Regarding benchmark simulation error

269 views
Skip to first unread message

Abdullah Owahid

unread,
Jan 26, 2017, 11:45:28 PM1/26/17
to riscv-boom
Hi,
I have compiled a simple hello program in riscv64-unknown-elf-gcc and ran it on ISA simulator using spike pk hello.elf and it is all good. Later I ran it on Verilator simulator by replacing spike with ./emulator-rocketchip-BOOMConfig +verbose pk ../owahid_tests/hello.elf and with debug ./emulator-rocketchip-BOOMConfig-debug as well- both worked fine.

Later I downloaded MiBench benchmark programs and for basicmath_small program I generated the elf file. The ISA Spike simulator also works fine. But when I ran
./emulator-rocketchip-BOOMConfig +verbose pk basicmath_small.elf
It is giving me following error after running for very long time

   1437622; O3PipeView:retire:          2295392000:store: 0
   1437619; O3PipeView:complete:          2295392000
   1437643; O3PipeView:complete:          2295392000
Assertion failed: [ROB] writeback occurred to an invalid ROB entry.
    at rob.scala:553 assert (!(io.wb_resps(i).valid && MatchBank(GetBankIdx(rob_idx)) &&
[2295392] %Error: rocketchip.BOOMConfig.v:671096: Assertion failed in TOP.TestHarness.ExampleTop_1.coreplex.BOOMTile_1.core.rob
%Error: /home/owahid/boom-rocket/rocket-chip/emulator/generated-src/rocketchip.BOOMConfig.v:671096: Verilog $stop
Aborting...

To check if everything is ok, I re-ran Verilator and Spike for hello program and it just did fine. I re-checked spike pk basicmath_small.elf and it is working fine too. This benchmark performs lots of integer operations. I remember once I got "pipeline hung" for this same benchmark (not quite sure but I think it is) which is a different error.

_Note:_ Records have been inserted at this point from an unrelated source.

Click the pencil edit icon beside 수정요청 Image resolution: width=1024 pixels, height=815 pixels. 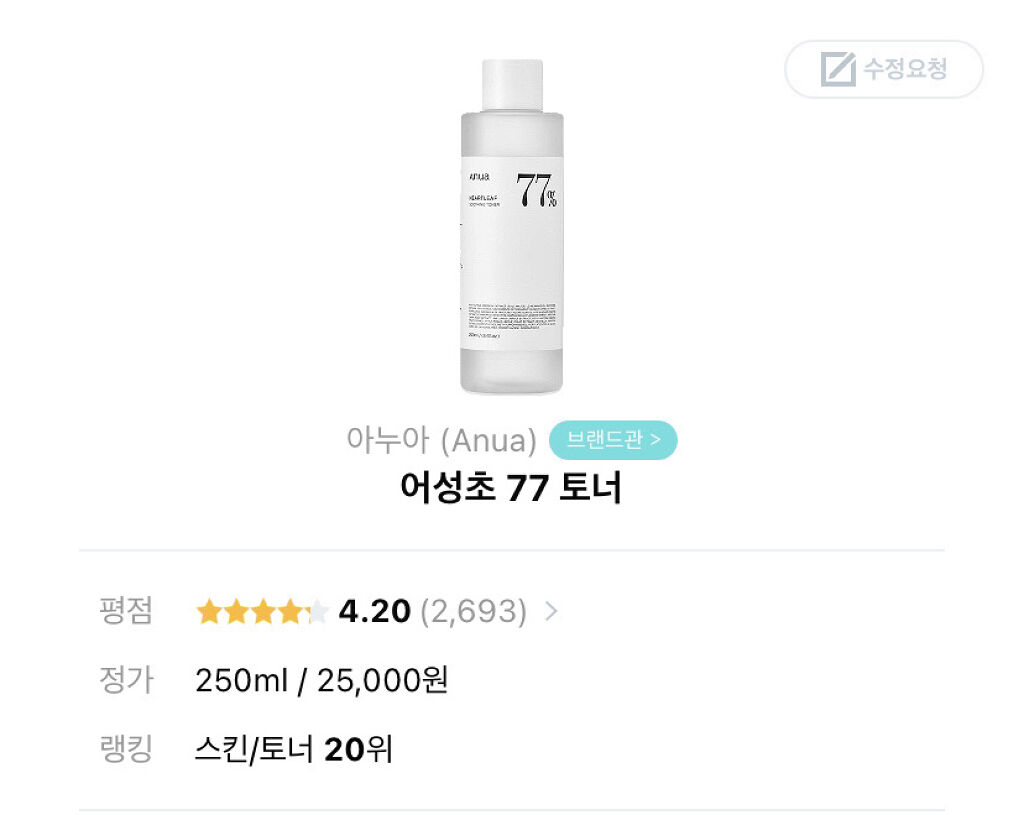tap(838, 69)
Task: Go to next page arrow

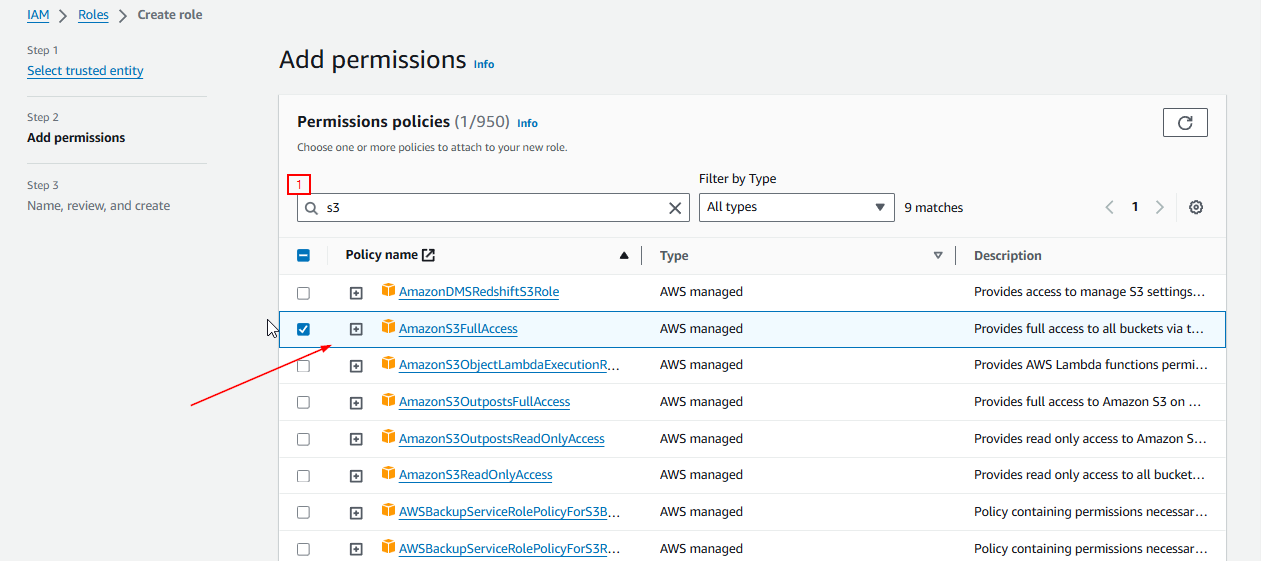Action: [1160, 207]
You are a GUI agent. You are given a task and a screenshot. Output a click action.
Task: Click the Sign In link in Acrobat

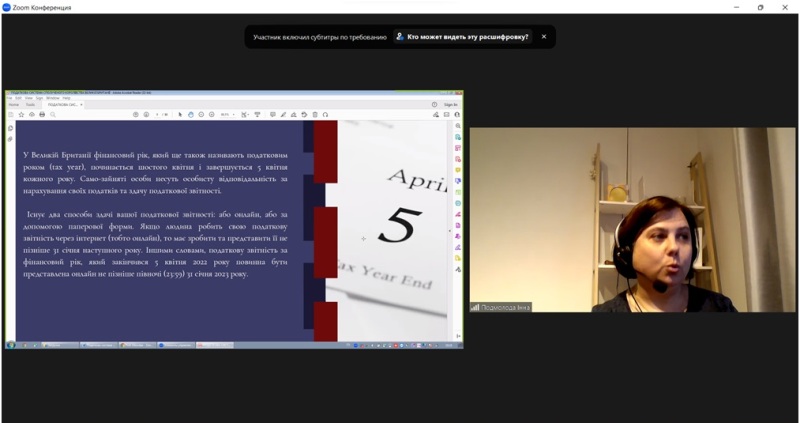coord(450,104)
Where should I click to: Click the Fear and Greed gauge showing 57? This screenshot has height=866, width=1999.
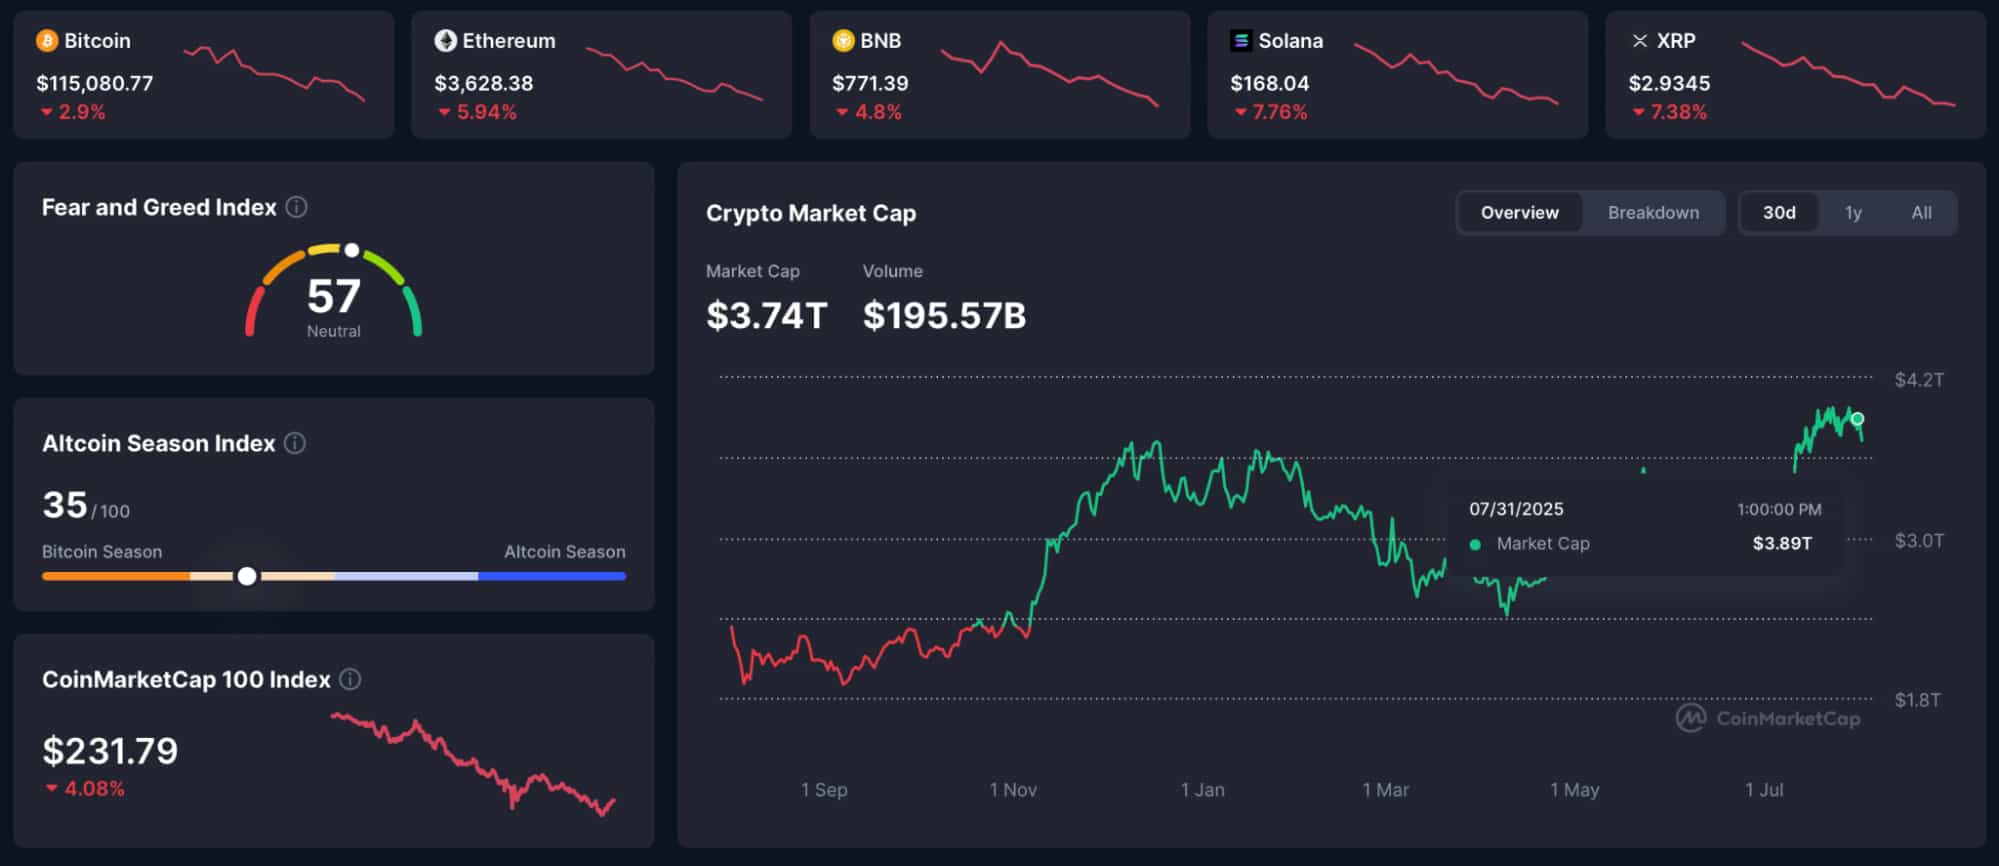tap(334, 295)
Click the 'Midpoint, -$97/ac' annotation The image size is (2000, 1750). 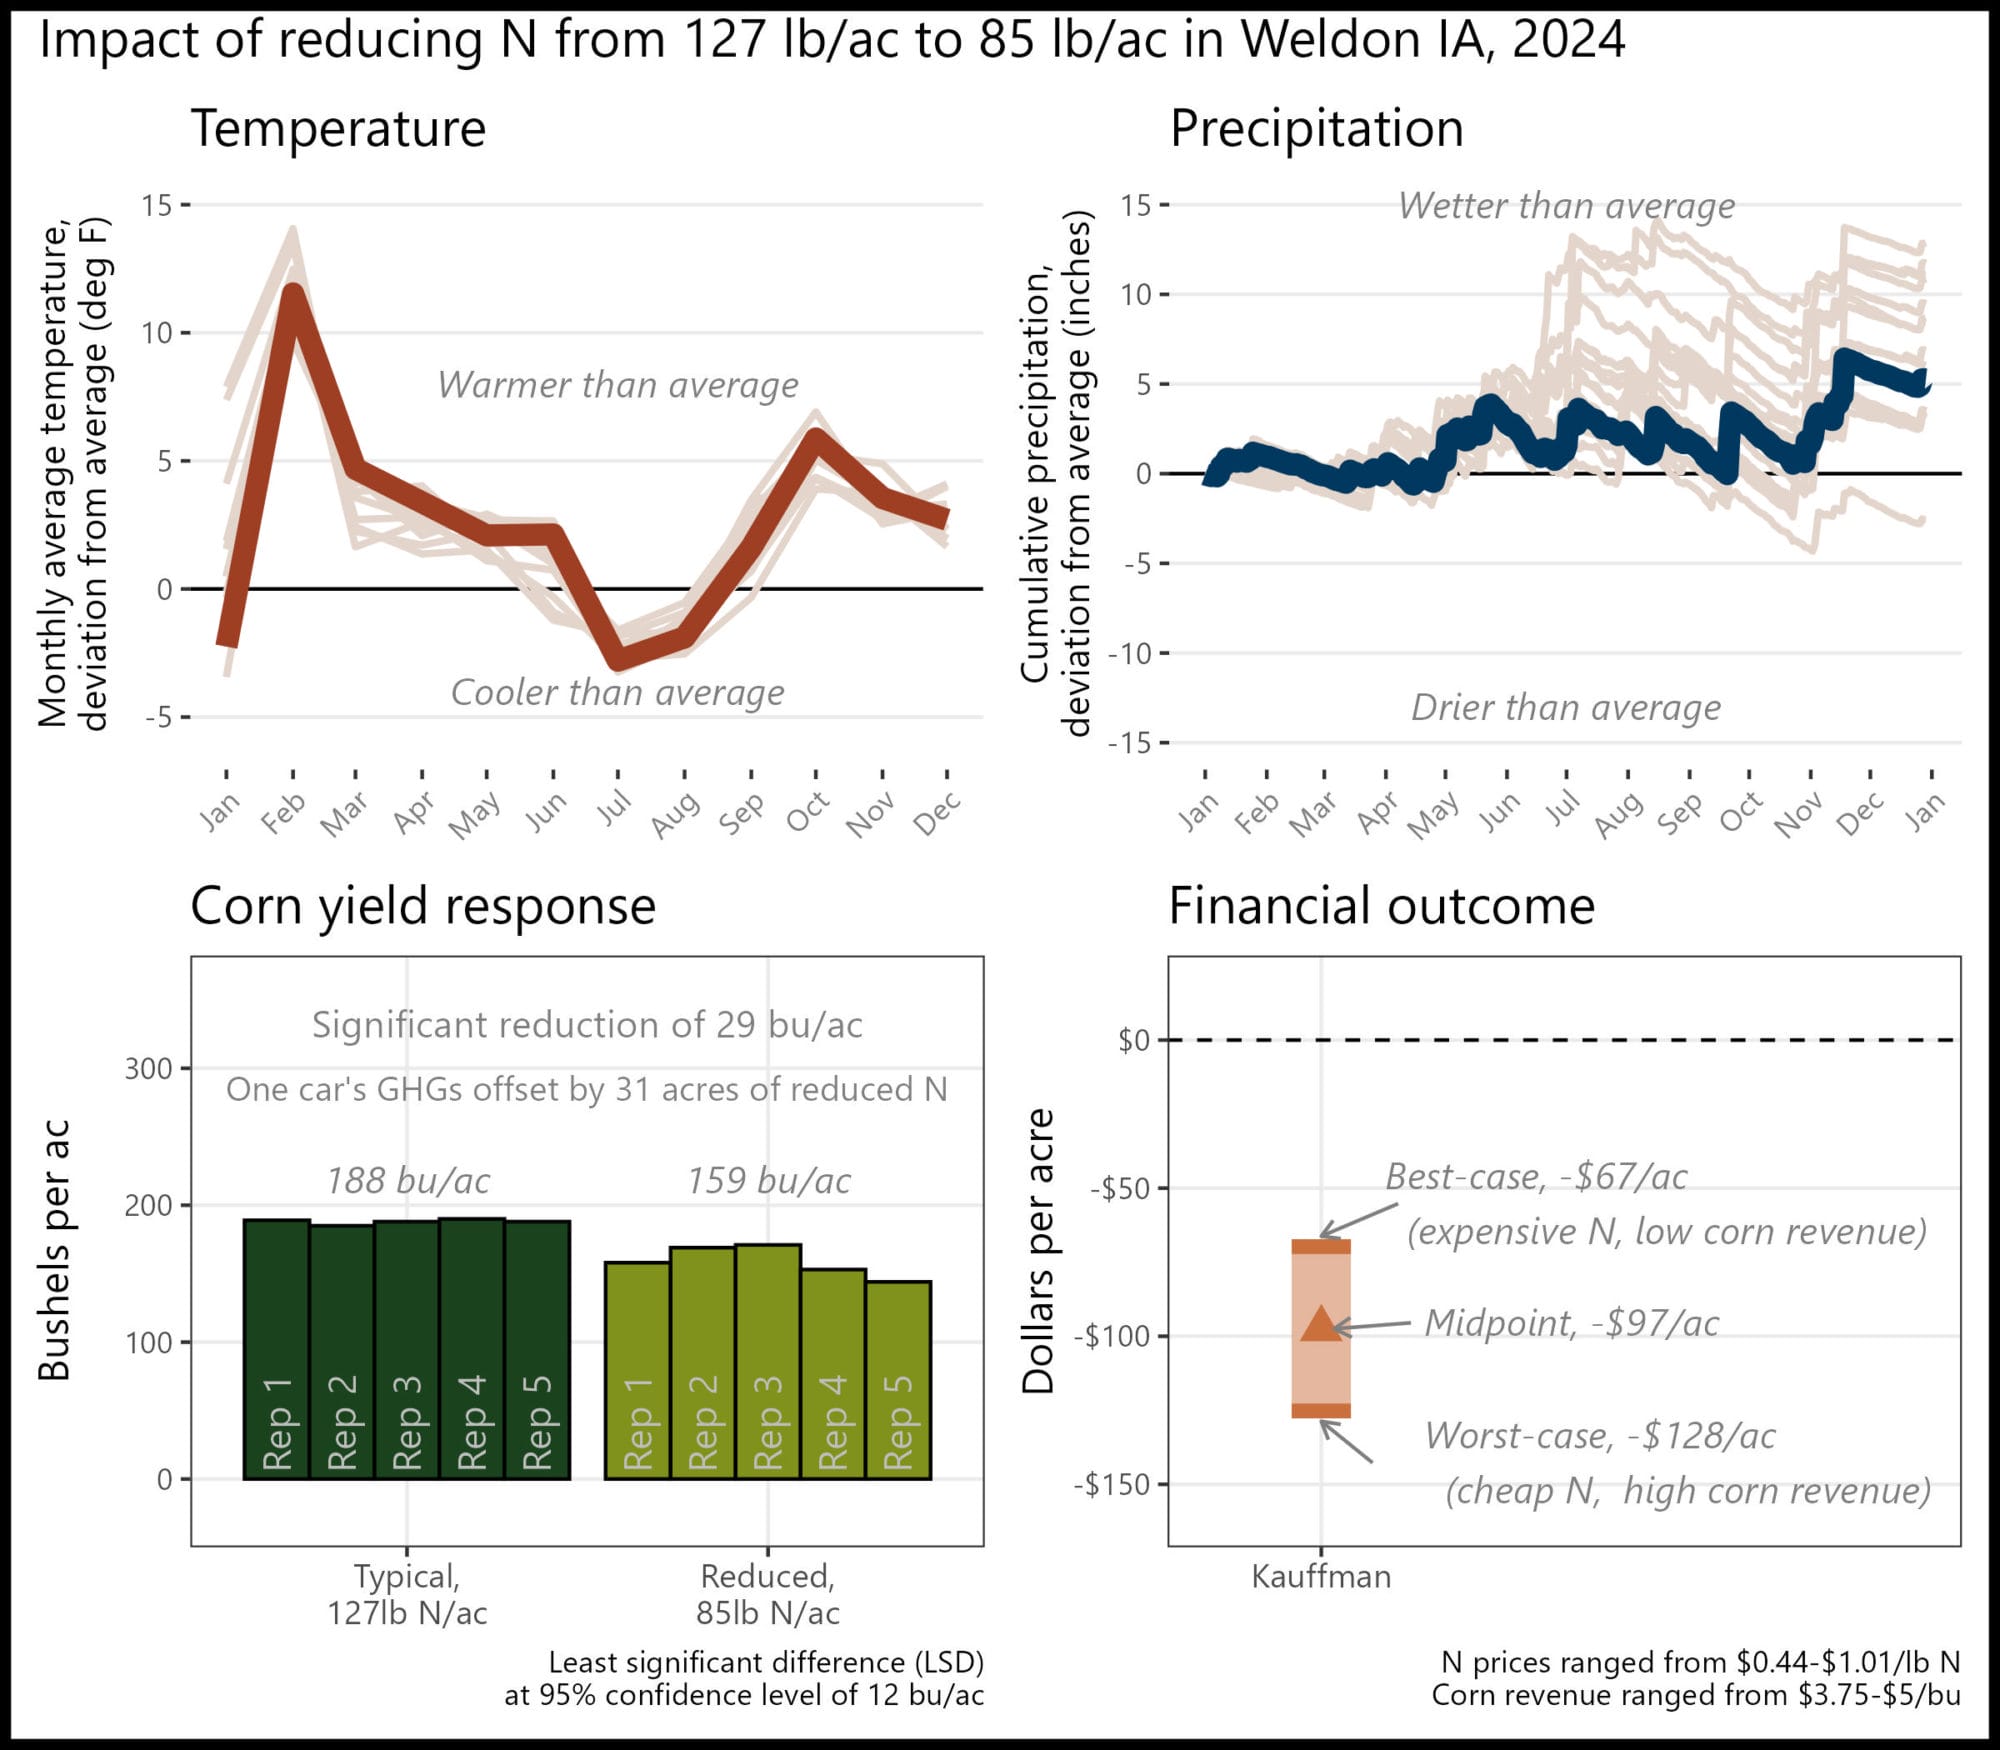(x=1571, y=1323)
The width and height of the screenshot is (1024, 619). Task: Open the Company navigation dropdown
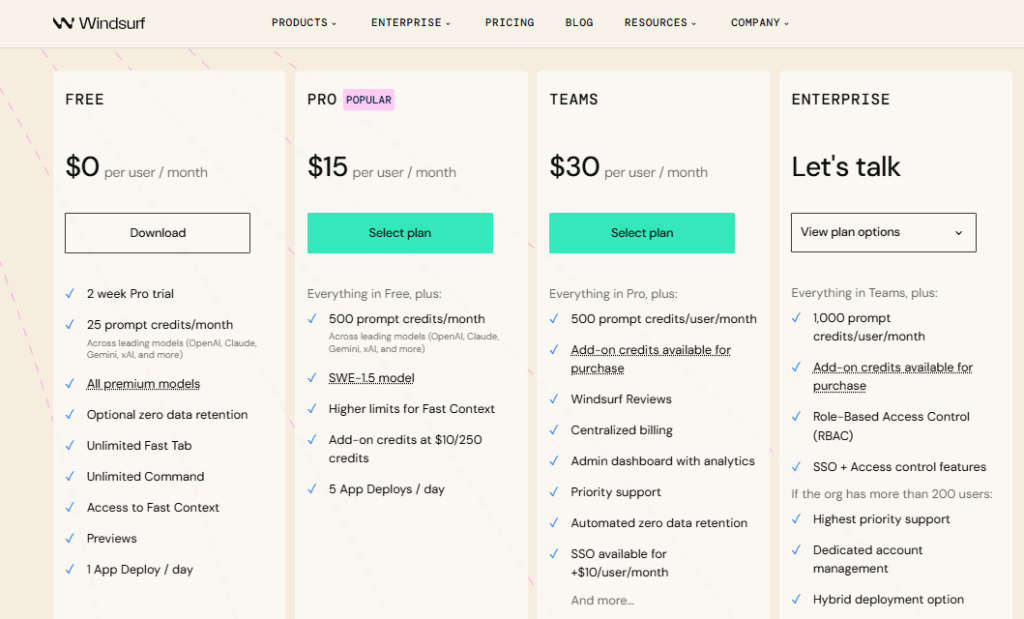[x=759, y=23]
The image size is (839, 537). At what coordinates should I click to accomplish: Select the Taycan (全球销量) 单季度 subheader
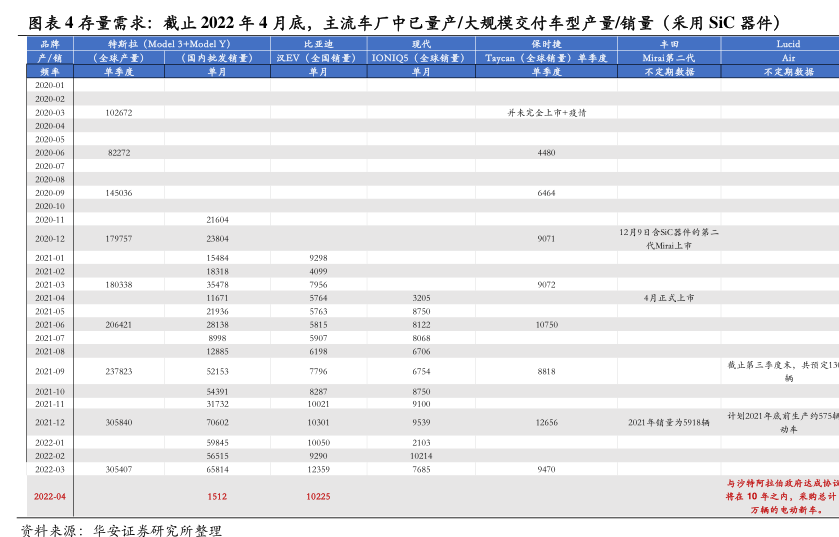546,58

Either way I did not see ...completed after that many cycle...so far.

Any help would be appreciated.

Thanks,
owahid

Christopher Celio

unread,
Jan 26, 2017, 11:54:31 PM1/26/17
to riscv-boom
If you are seeing an assertion failure, then you are hitting a bug in the processor.

Are you using the latest commit on the boom branch of rocket-chip? 

Are you using the default parameters to boom? 

What are your rocket-chip and boom commit hashes? 

How many cycles does your program run before crashing?

You can enable COMMIT_LOG in consts.scala to have boom spit out a list of committed instructions and see where it crashes out. The easiest way to debug this is to build a debug version with VCD dumping and the commit log (which you can match up against spike's commit log). The assert message tells you what signals went bad, and using the VCD waveform you can walk back from the failure and see what happened.


-Chris

Abdullah Owahid

unread,
Jan 28, 2017, 4:41:16 PM1/28/17
to riscv-boom
Hi Chris,
Here are the details..
Are you using the latest commit on the boom branch of rocket-chip? Yes, I even had a clean install on on rocket chip, boom and riscv toolchain just yesterday.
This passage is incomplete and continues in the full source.